Ada tradisi disclaimer dalam penulisan karya, apakah itu fiksi atau nonfiksi. Saya belum menemukan padanan pas dari kata 'disclaimer' dalam bahasa Indonesia. Mungkin dapat disebut semacam peringatan atau pernyataan. Peringatan utama bahwa penulis atau pembuat karya melepaskan diri dari akibat-akibat hukum terhadap materi yang dibuatnya.
Disclaimer paling populer sering terbaca pada karya film, sinetron, atau karya fiksi yang menyatakan bahwa "apabila terdapat kesamaan nama tokoh, waktu, tempat, dan peristiwa, hal itu hanyalah kebetulan belaka".Â
Pada karya nonfiksi seperti buku, disclaimer sering muncul pada buku-buku kesehatan yang menyebutkan bahwa pembaca harus mengikuti petunjuk buku dengan saksama untuk suatu terapi atau harus terlebih dahulu berkonsultasi dengan dokter spesialis. Dengan demikian, apabila terjadi hal-hal yang bertentangan dengan isi buku, penulis sudah lebih dulu melepaskan diri dari akibat-akibat hukum.
Buku teks terbitan Kemendikbud edisi K-13 sempat memuat disclaimer. Di situ disebutkan bahwa buku teks yang diterbitkan adalah "dokumen bertumbuh". Arti sesungguhnya Kemendikbud lebih dulu menyatakan bahwa buku masih dalam proses penyempurnaan sehingga jika terdapat kekurangan atau kesalahan di dalamnya, pembaca perlu memaklumi karena itu masih merupakan dokumen yang bertumbuh kembang.
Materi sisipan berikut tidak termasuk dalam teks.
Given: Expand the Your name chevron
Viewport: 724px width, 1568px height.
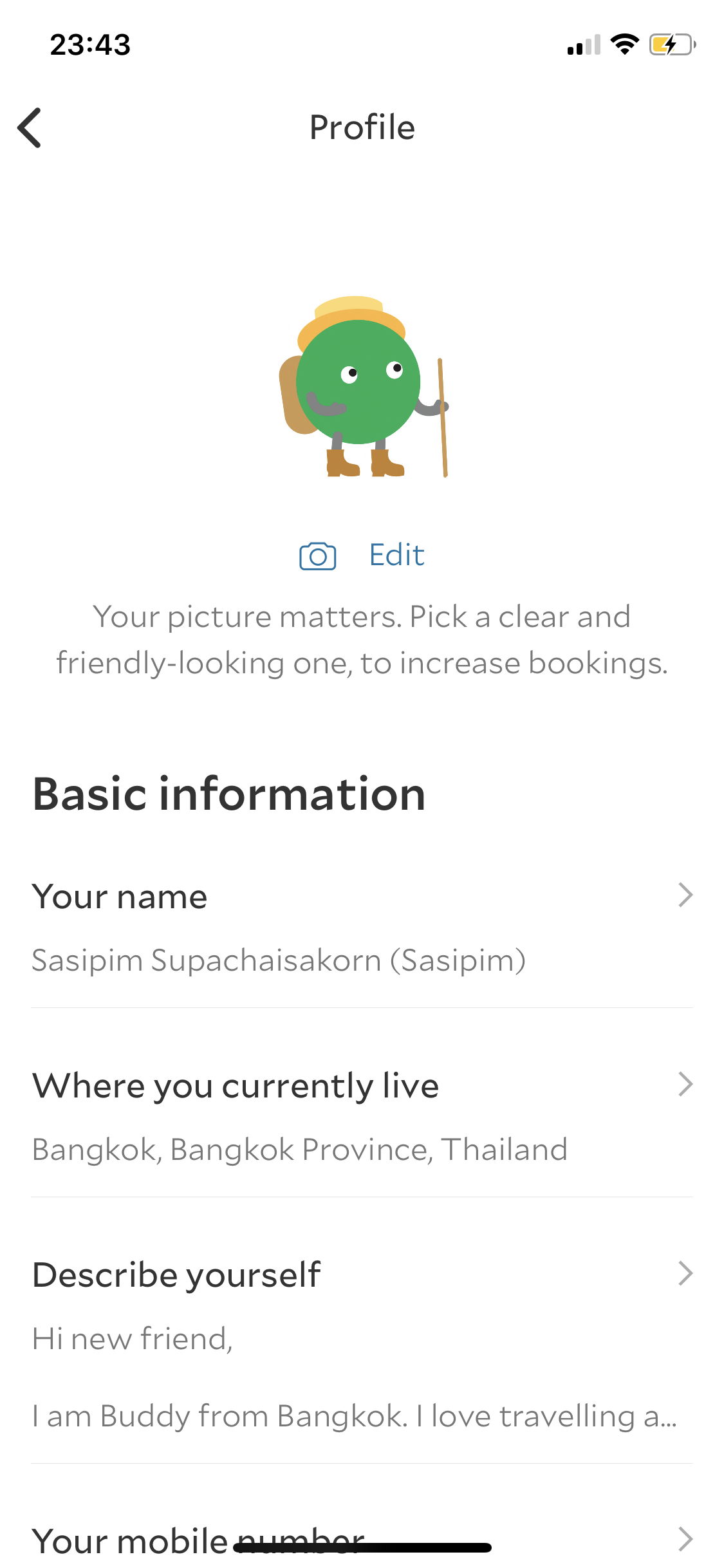Looking at the screenshot, I should (685, 895).
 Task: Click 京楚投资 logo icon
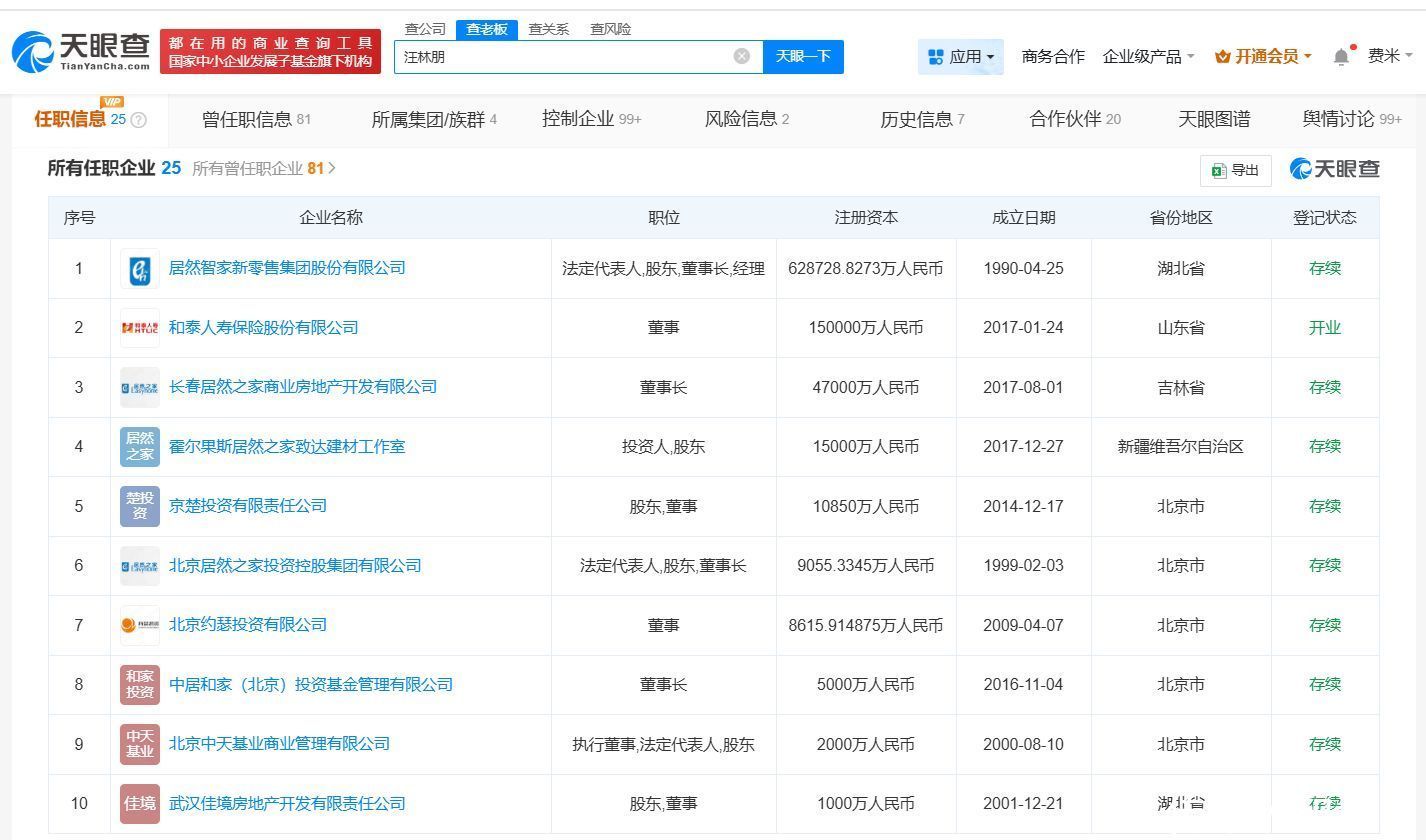pos(140,507)
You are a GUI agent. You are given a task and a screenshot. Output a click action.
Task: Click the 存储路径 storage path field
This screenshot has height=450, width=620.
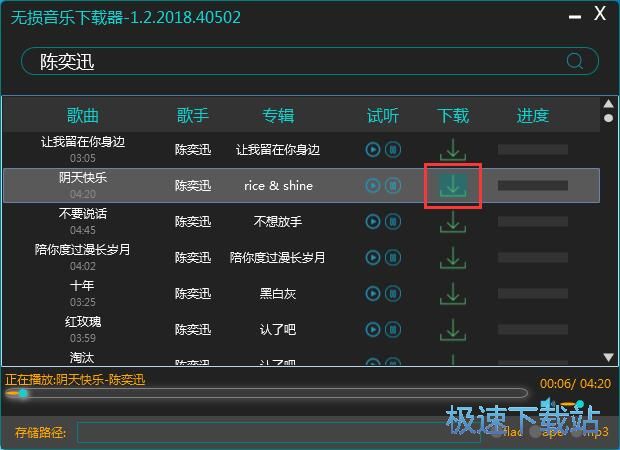pyautogui.click(x=280, y=432)
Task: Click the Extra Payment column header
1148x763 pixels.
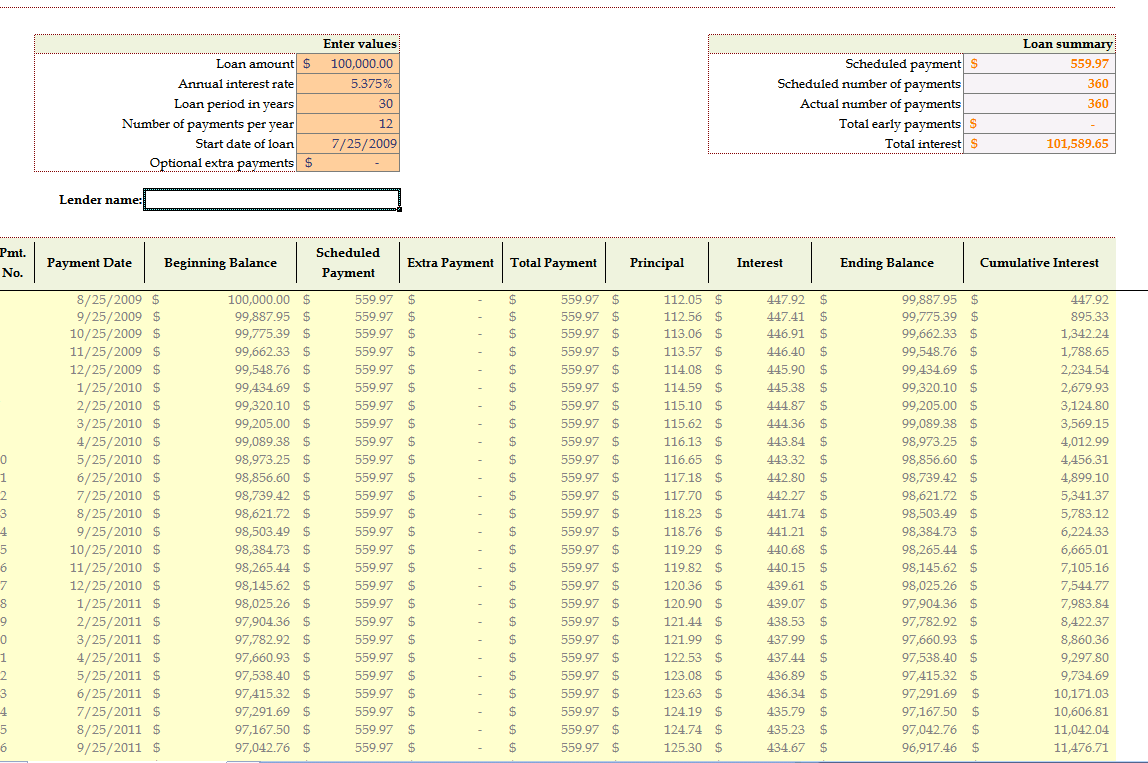Action: click(x=451, y=262)
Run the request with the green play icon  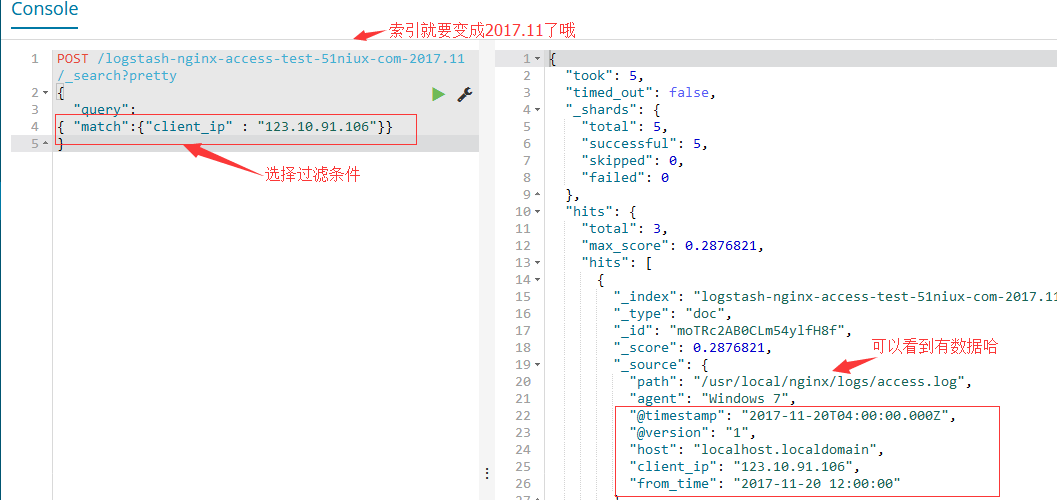point(438,93)
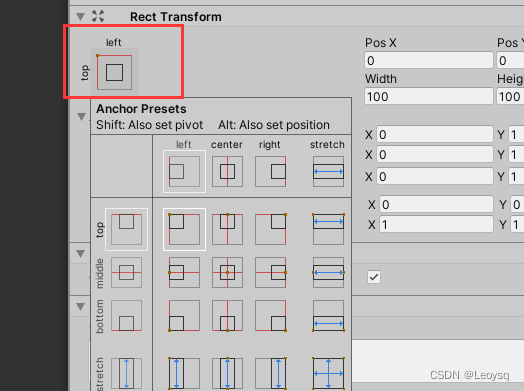Select the center column header preset
The width and height of the screenshot is (524, 391).
pyautogui.click(x=227, y=171)
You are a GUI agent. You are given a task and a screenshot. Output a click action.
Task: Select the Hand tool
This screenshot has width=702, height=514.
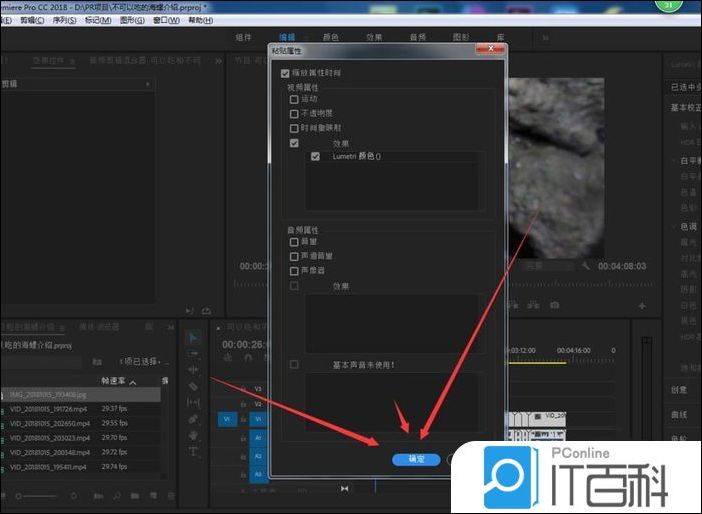point(194,435)
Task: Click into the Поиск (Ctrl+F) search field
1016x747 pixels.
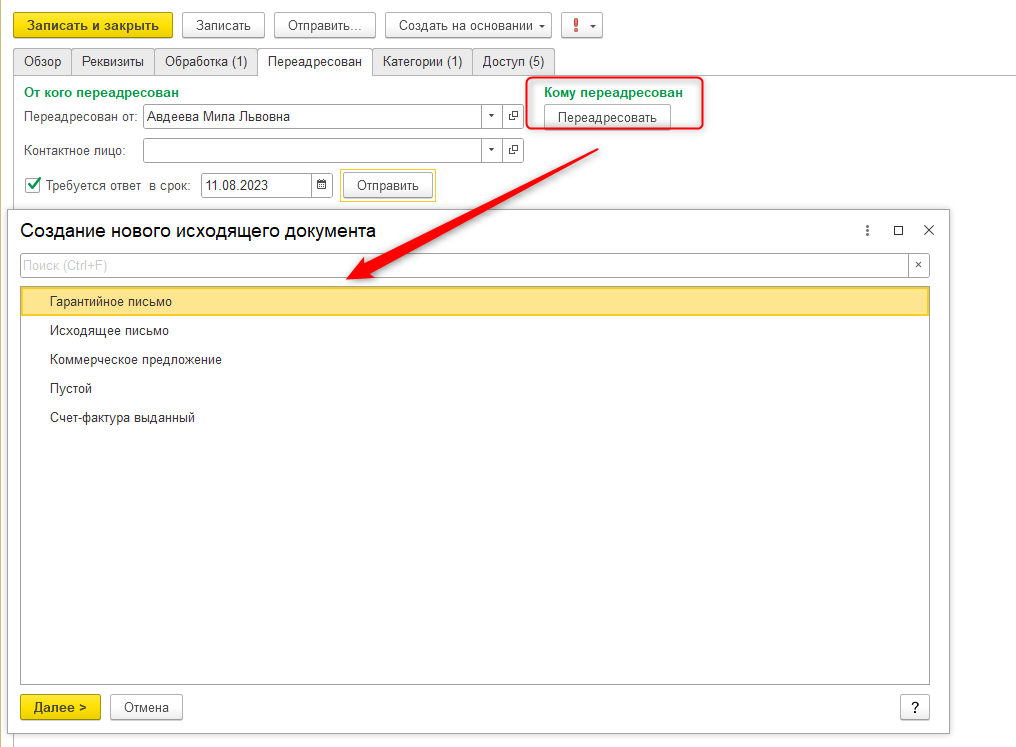Action: tap(460, 265)
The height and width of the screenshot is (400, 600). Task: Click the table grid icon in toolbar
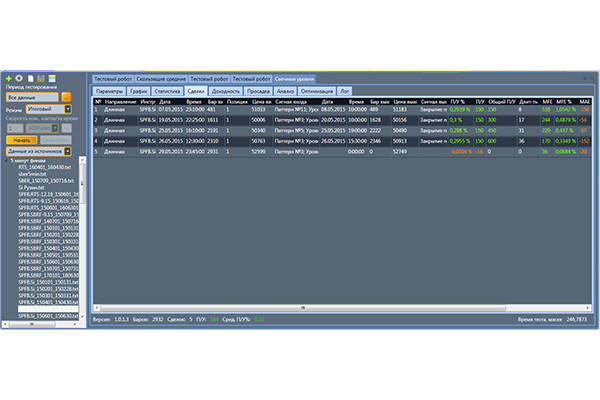[x=51, y=78]
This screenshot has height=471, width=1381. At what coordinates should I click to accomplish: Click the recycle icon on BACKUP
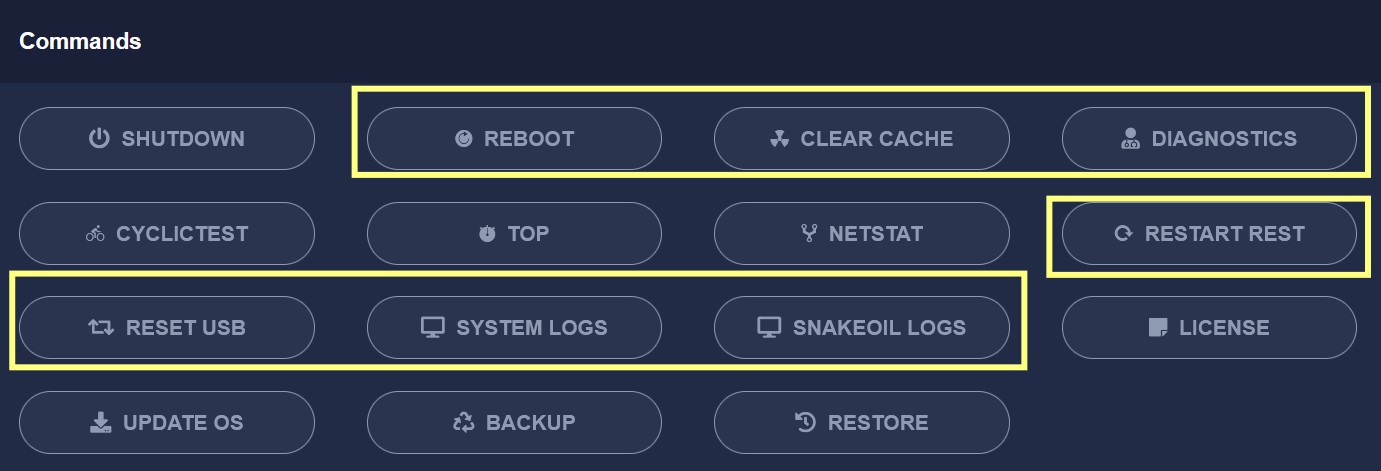464,423
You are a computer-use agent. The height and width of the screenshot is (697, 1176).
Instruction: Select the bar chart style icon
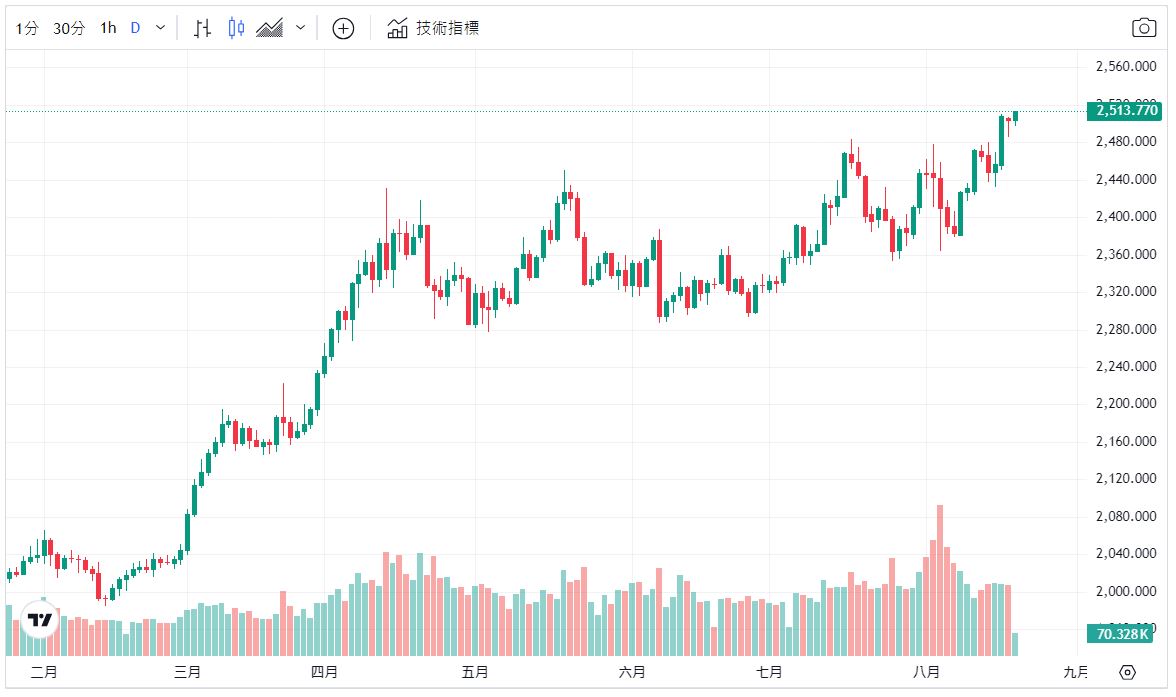point(202,28)
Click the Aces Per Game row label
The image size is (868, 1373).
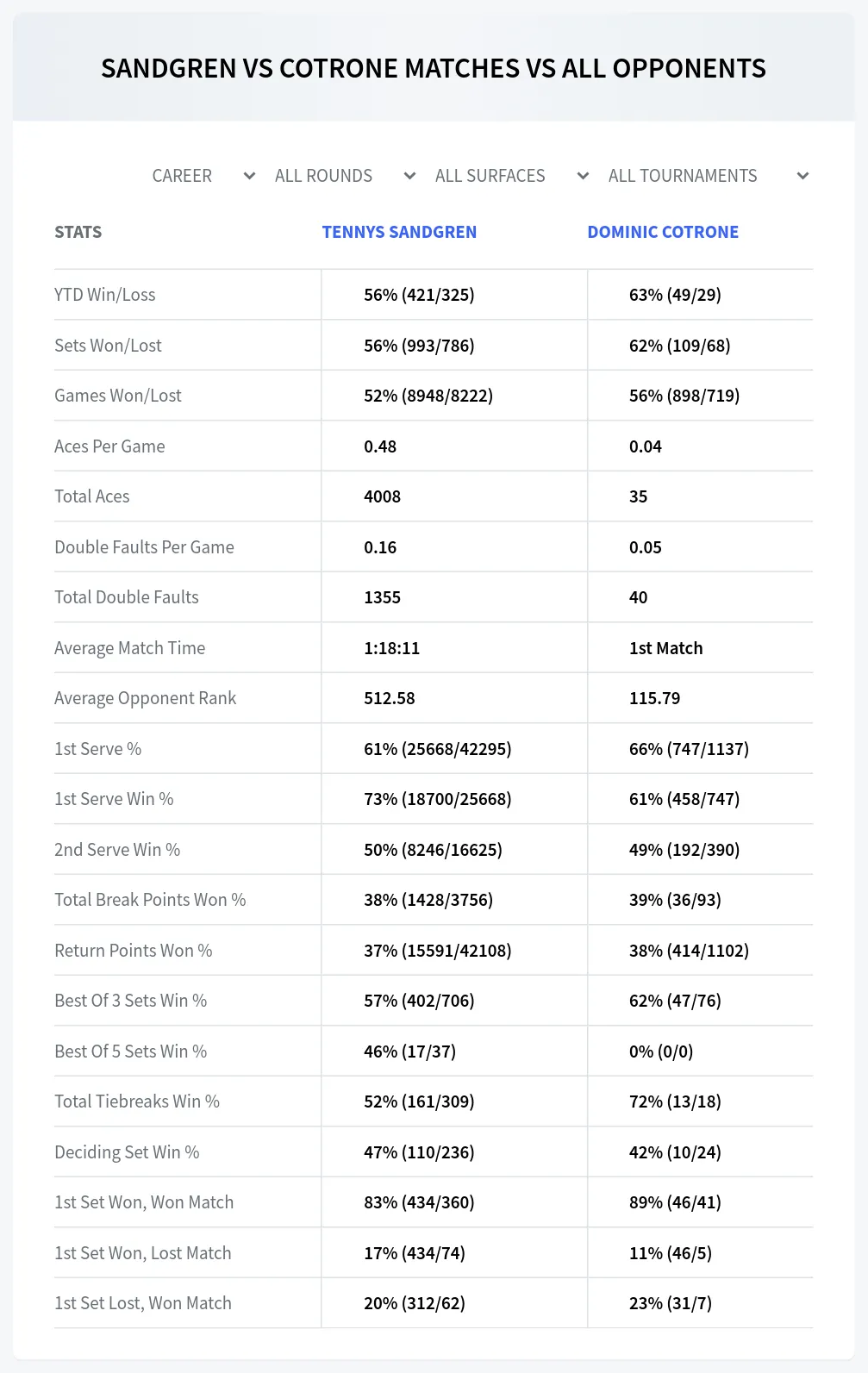click(109, 446)
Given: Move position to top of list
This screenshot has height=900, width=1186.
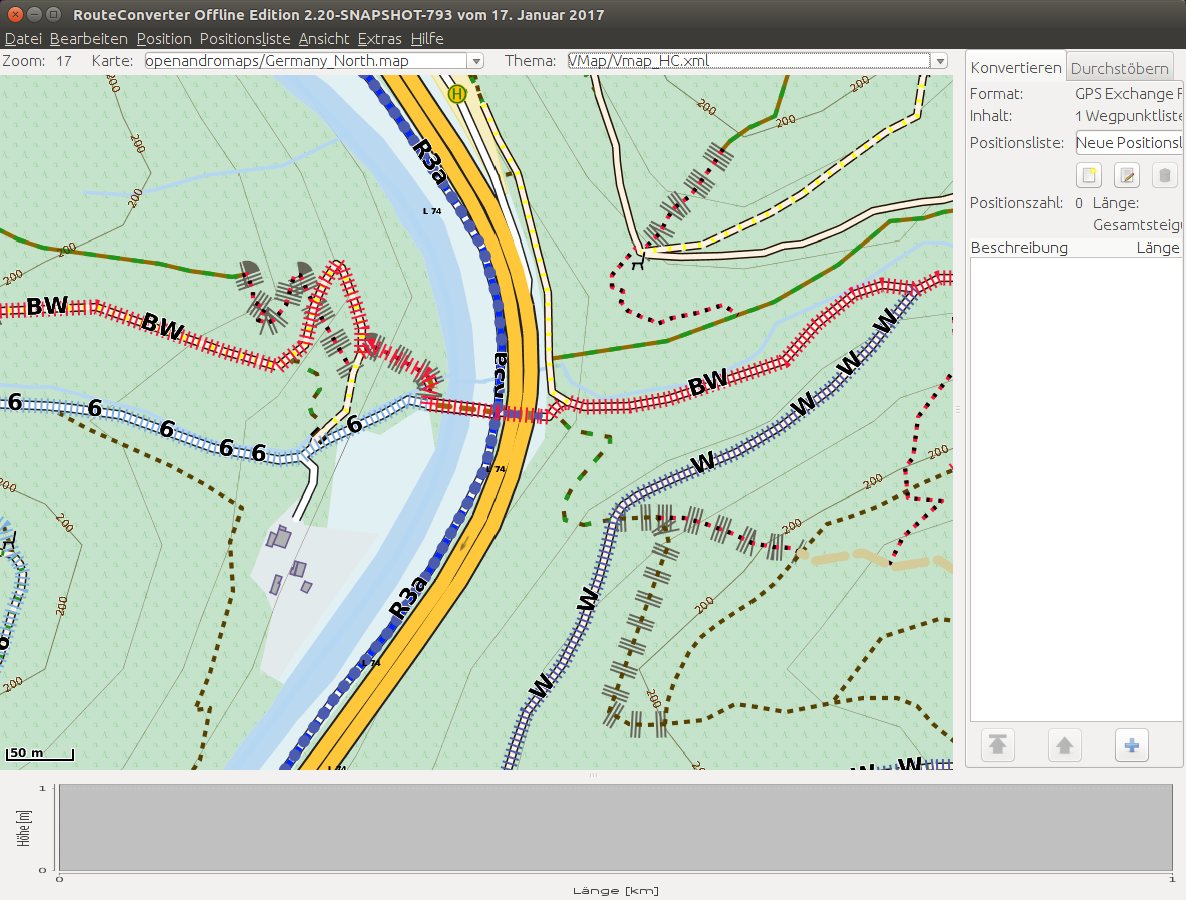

Tradisi pemuatan halaman disclaimer di dalam buku-buku nonfiksi tidaklah populer di Indonesia. Bagaimana dengan lembar soal yang baru-baru ini menghebohkan?
Sebutir soal ujian di DKI menjadi perbincangan. Sepintas soal pilihan berganda ini bagus saja, tanpa pretensi apa pun. Namun, penggunaan nama tokoh di dalamnya yang bermasalah.
Anies diejek Mega karena memakai sepatu yang sangat kusam. Walaupun demikian Anies tidak pernah marah. Perilaku Anies merupakan contoh ....
Tentulah tidak ada disclaimer di dalam penulisan soal bahwa jika terdapat kesamaan nama, hal itulah adalah kebetulan belaka. Pembuat soal mungkin berkilah bahwa Anies yang dimaksud bukanlah dengan Anies Baswedan dan Mega yang dimaksud bukanlah Megawati Soekarnoputri. Tidak ada maksud menggunakan nama pejabat dan tokoh politik itu.
Namun, tendensi politiknya terlihat kentara karena menggunakan nama tokoh politik yang sama. Selain itu, publik mafhum bahwa dalam beberapa hal Megawati pernah mengkritik kebijakan Gubernur Anies.
Hal yang lebih bermasalah lagi karena terdapat konotasi buruk bagi Mega di dalam soal. Mega sering mengejek Anies yang sepatunya kusam. Maka dari itu, imajinasi orang yang membaca soal ini boleh begini: Kasihan banget si Anies, jahat banget si Mega.